▶ _What is expected_
From the line with "Select the 1704 kJ energy value" to the end of the data below, restate each line word for word, both ends included, without the pictures.

▶ _Supplied records_

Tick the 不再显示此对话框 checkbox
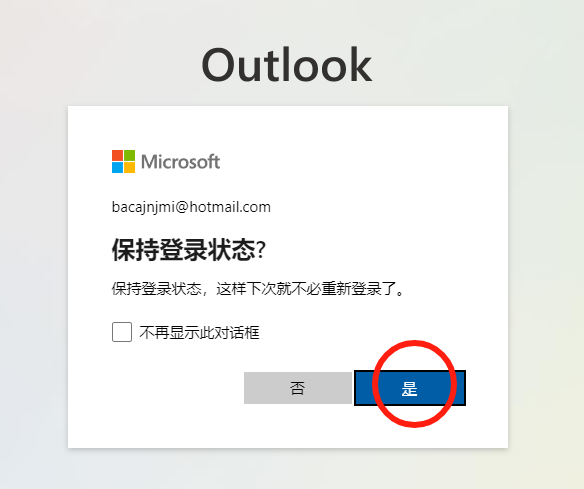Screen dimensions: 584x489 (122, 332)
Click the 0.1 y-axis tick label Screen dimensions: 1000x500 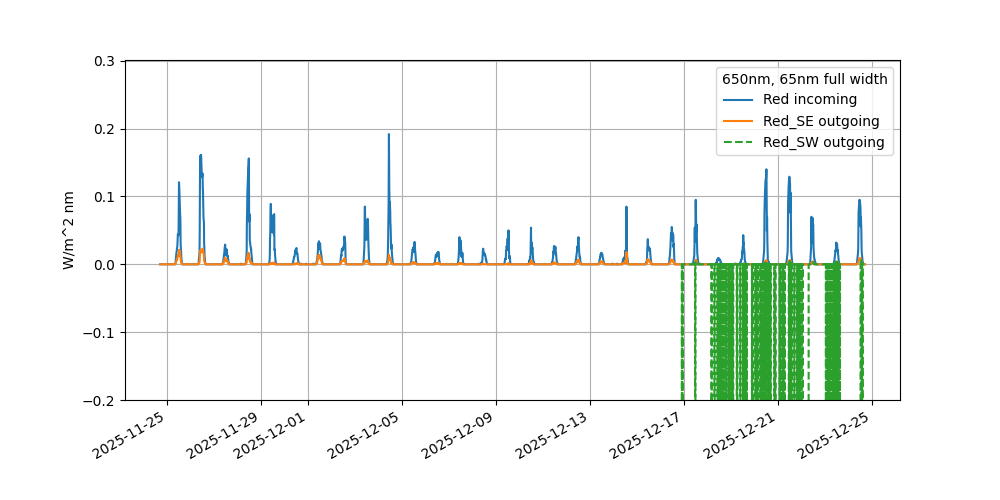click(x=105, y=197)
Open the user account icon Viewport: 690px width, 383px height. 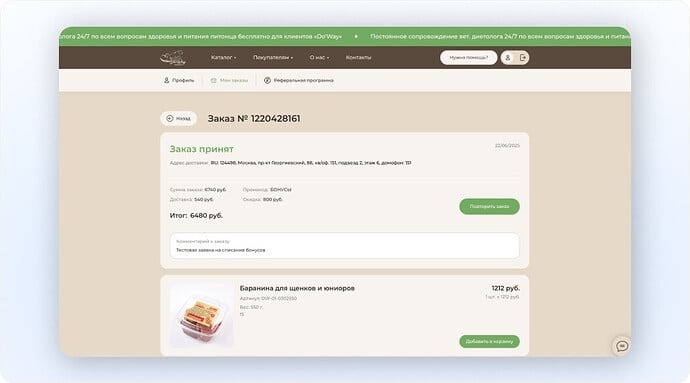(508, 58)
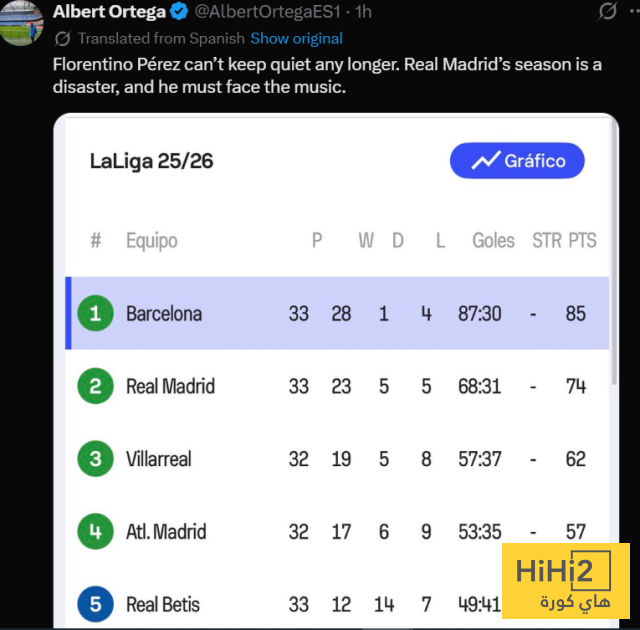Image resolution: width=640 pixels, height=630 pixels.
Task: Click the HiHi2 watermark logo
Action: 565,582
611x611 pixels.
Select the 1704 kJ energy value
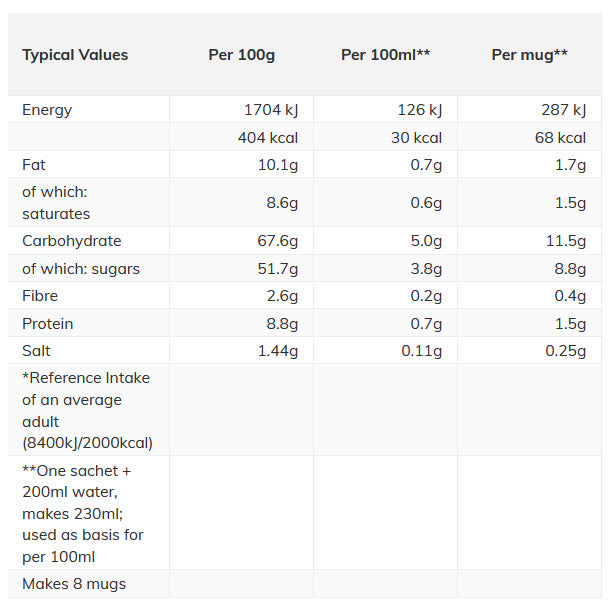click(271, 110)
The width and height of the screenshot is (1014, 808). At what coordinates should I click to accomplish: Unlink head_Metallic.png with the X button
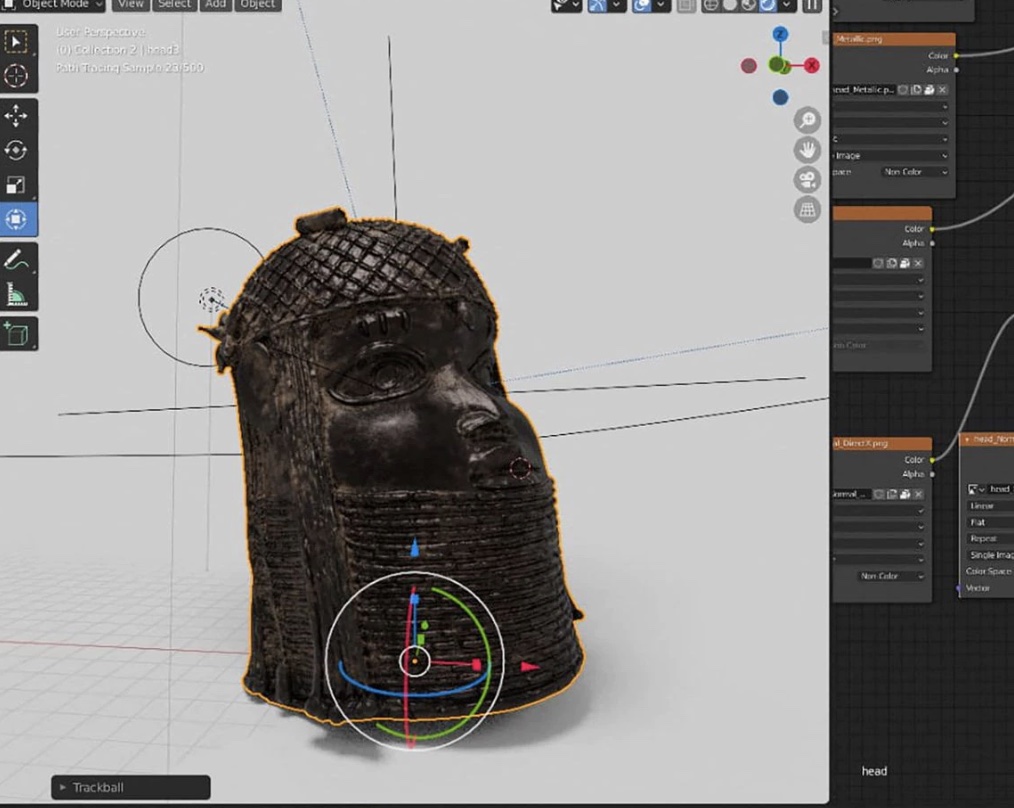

▶ _Written response_
Select the 1704 kJ energy value
click(271, 110)
The width and height of the screenshot is (1014, 808). At what coordinates should I click to accomplish: Unlink head_Metallic.png with the X button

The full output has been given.